PKI Admin
Application
With PKI Admin, you can manage the server and client certificates of OPC UA NC Server (#56-61 / #3-02-1*) on the control. To define access rights to the control, you can classify the certificates as trusted or not trusted, for example.
PKI Admin has no functionality without the OPC UA NC Server (#56-61 / #3-02-1*) software option.
Related topics
- Quickly and easily connecting the OPC UA client application to the control (#56-61 / #3-02-1*)

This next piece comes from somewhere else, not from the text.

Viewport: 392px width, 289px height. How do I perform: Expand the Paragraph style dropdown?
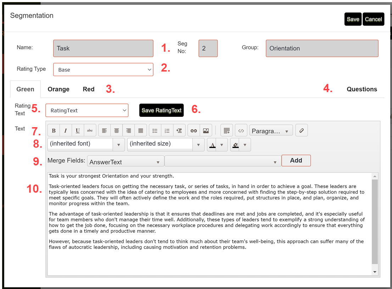(271, 130)
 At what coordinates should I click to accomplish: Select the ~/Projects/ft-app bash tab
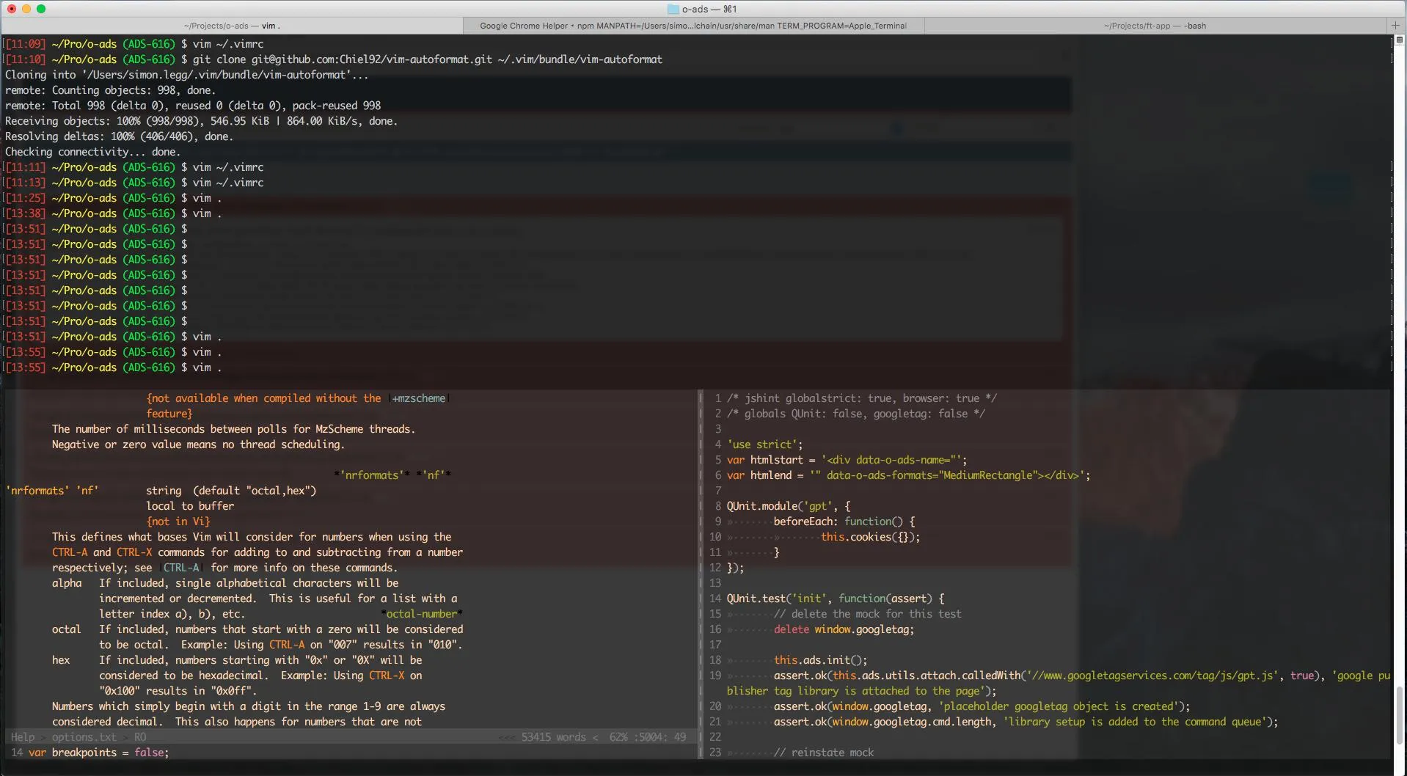[1154, 26]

The OPC UA connection assistant function (#56-61 / #3-02-1*)
Description of function
To navigate to this function:
Settings Network/Remote Access PKI Admin
The Administration of the PKI Infrastructure window provides the following tabs:
Tab | Function |
---|---|
Own certificates | The control provides the following areas:
|
Trusted | The server knows the certificate and trusts it after successful validation. For connection to the server, the client certificate must have been specified on this tab. For a OPC UA connection (#56-61 / #3-02-1*), you also need to assign a OPC UA license to the certificate. |
Issuers | On this tab, you can specify the issuer of the trusted certificates. The server uses the issuer's information to validate the certificate. |
Rejected | On this tab, the control specifies client certificates whose connection attempt to the OPC UA NC Server (#56-61 / #3-02-1*) failed. Connection failures can occur in the following situations:
|
Revocation lists | On this tab, you can specify CRL files that list untrusted certificates. The server prohibits connections that use these certificates. In the Settings for revocation lists area, you can permit connections of applications with certificates in a multi-level certificate chain even if no associated CRL files exist. |
Definition
PKI
PKI (public key infrastructure) is the management structure for digital certificates that are required for secure communication. A digital certificate has the same purpose as an identity card or passport. With a digital certificate, its owner can encrypt, sign and authenticate the communication.